Fiscal Relativity

CAMBRIDGE, MA When Einstein first remarked that “Everything is relative,” he didn’t have Stan O’Neal in mind. This week, Merrill Lynch’s top banker was paid $161.5 million to take an early retirement after suggesting, quite acceptably, that the bank ought to consider merging with another global titan of finance to buoy its sagging share price, restore investor confidence, and position the company for growth after the latest shake-up in the credit markets.

To be fair, the bank just announced that it was writing down $8.4 billion in holdings as a result of the recent mortgage meltdown, and Merrill’s stock has underperformed every one of its global banking peers in 2007. But this latest sacking adds yet another ugly data point to the growing debate around executive compensation at a time when even failure, it would seem, can be a sign of success.
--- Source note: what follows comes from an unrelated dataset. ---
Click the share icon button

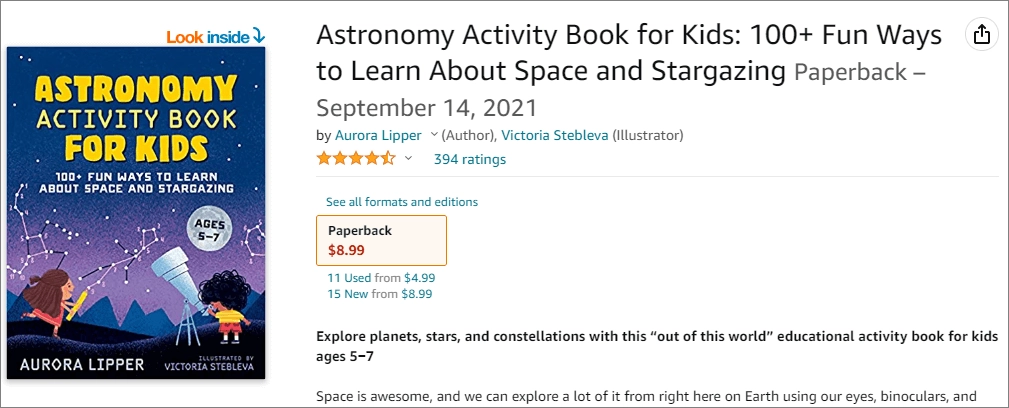pyautogui.click(x=981, y=35)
Such criticism is common when jaw-dropping numbers are thrown around, perhaps because it toys with our sense of decency and equality, or perhaps because our minds still can’t grasp the scale of a nine-digit profits and losses. But like many of our feelings about relativity and proportionality — like guestimating Stan O’Neal’s compensation as a percentage of his performance — our instinct is typically wrong.

In fact, if you compare O’Neal’s golden handshake with the total increase in Merrill’s market value since April 2003 when he first took over as Chairman, his package represents a little over 1.2% ($161.5 million over roughly $13.1 billion). That’s less than most salesmen make on a relative basis in just about any other industry, from car dealerships to auctions on eBay. It just so happens that the scale and scope of the financial services industry make the final numbers seem so nefariously large.
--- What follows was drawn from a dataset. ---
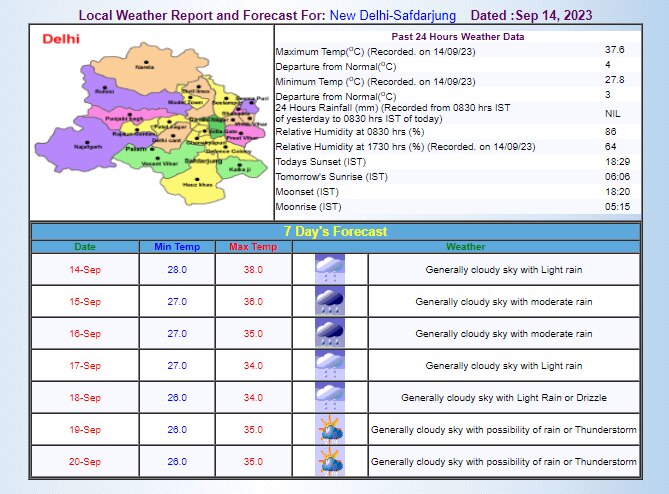Click the Max Temp column header
Screen dimensions: 669x494
[253, 247]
Examined another way, these same twin promises of relativity and scale have been lauded as the next great hope in mobilizing capital for the developing world. Emerging markets, long starved of cash with no geopolitical strings attached, now offer enlightened investors and companies the opportunity to unleash the socio-economic potential of the “Bottom Billion,” logic that only works when the denominator is so mind-blowingly humongous. This may seem like self-serving capitalism at first glance, but it’s more like Capitalism 2.0. Profit with honour, etc., with the hoi polloi lining up at the trough.

The parallels here are important. In both cases, globalization has diminished our ability to estimate relativity. Stan O’Neal’s compensation is a drop in the hat for Merrill’s investors, representing roughly $0.19 for every common share outstanding compared to a $20/share appreciation over the course of his tenure as Chairman. Similarly, China’s total economic output swelled to nearly $3 trillion in 2006, placing it fourth in the world behind Germany, Japan and the US. But nominal GDP/capita still hovers around the $2000 mark, a hair behind the Republic of the Congo and a nose ahead of Samoa in global IMF rankings, thanks to the world’s largest demographic denominator.

What investors and staunch anti-capitalists ought to be focusing on instead of the hefty payout is the impact of O’Neal’s predictions on both the average American consumer and global export markets. A $161.5-million handshake may seem like a gross misallocation of private resources, but if Stan was right and the sky is falling in the broader credit markets, shareholders, consumers, activists, and corporations will have a lot more to worry about than a $0.19/share changing of the guard.

3 comments to “Fiscal Relativity”
  1. Nobody is worth $161million. Nobody. O’Neal just happens to be a lucky SOB who happens to be in the right place at the right time.